I was ALWAYS the one taking responsibility. Owning my part. Apologizing first. Seeking amends first. Being accountable first. Creating change first. What I found internally was resentment and frustration.


Also, when I wasn't doing this I was the villain in everyone's story...but when I did do this I noticed I was STILL the villain. Only now it seemed that I viewed myself that way too.


This was all subconsciously happening...until I started healing and it came to the light.


We’re taught that taking responsibility is empowering. And it is. But when we’re the only one doing it in a relationship, it becomes emotional over-functioning.


This was a powerful way to create change in my life and within myself. But eventually, it stopped being empowering and started being exhausting.Because I wasn’t just taking my responsibility—I was carrying everyone else’s too.


What started out as growth turned into self-abandonment.


I had went too far the other direction. Now, I was the only one in my relationships doing the healthy thing, the self-aware thing...and my willingness to take responsibility often abdicated others from feeling as though they needed to.


"Only one person needs the blame right? You're volunteering for it?
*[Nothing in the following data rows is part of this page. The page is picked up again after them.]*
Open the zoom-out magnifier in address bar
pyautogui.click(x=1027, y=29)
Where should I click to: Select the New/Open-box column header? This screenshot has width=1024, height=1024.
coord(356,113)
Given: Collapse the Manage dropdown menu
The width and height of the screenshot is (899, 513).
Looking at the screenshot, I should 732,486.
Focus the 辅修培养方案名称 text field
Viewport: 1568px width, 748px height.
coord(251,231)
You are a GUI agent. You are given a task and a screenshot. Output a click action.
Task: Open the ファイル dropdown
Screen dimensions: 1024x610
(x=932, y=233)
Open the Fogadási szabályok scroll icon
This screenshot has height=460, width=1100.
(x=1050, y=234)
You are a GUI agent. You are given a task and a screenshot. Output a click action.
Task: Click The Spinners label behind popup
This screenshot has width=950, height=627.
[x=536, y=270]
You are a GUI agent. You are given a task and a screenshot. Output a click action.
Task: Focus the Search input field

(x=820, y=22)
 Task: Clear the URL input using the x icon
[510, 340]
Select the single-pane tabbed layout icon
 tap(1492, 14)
Ok, sure, you're the problem and I accept your apology!"


But after many life events that were shaping me and helping me grow further, I started to realize what was happening...the narrative I had been creating...and how the people in my life were taking advantage of it.


I started to see some things:

-always going first doesn't necessarily make you "evolved", but it can most definitely make you invisible

-being the only one healing isn't noble or impressive-it's lonely

-boundaries and growth need to be reciprocal, or you're the only one doing the work


I've always been great at setting boundaries, but I found that my inner boundaries were too rigid. They were keeping me on the path of who I wanted to be, but preventing me from seeing that the people around me weren't headed to a similar destination.


It's like walking to a goal with horse blinders on... I can see where I'm headed, but I can't see that the people beside me are allowing me to carry the load while they walk freely.


It was an unnerving realization to say the least.


So, I realized I had to once again, change my boundaries. Shift them in a way so that I wasn't carrying what wasn't mine anymore.


I started to check in with myself in a different way:

  • Do I feel like the emotional “thermostat” in this relationship?

  • Am I quick to name my wrongs but hesitant to name someone else’s?

  • Do I fear conflict more than I fear being misunderstood?

  • Do I always go first in repair—even when I didn’t cause the rupture?


Even one "yes" to those is a sign you're carrying too much.


This lesson is one I'm always returning to, as I've kept my self-awareness and tendency to be personally responsible...but I've now removed my blinders to those who aren't.


I've learned:

You don’t have to be the only one who grows.You don’t have to be the only one who apologizes.You don’t have to be the only one holding the relationship together—whether it’s with a partner, a friend, a sibling, or yourself.


You can still be accountable. Still be kind. Still be healing.And also say: This part isn’t mine to hold.


That’s the beauty of a boundary.It doesn’t make you hard. It makes you whole.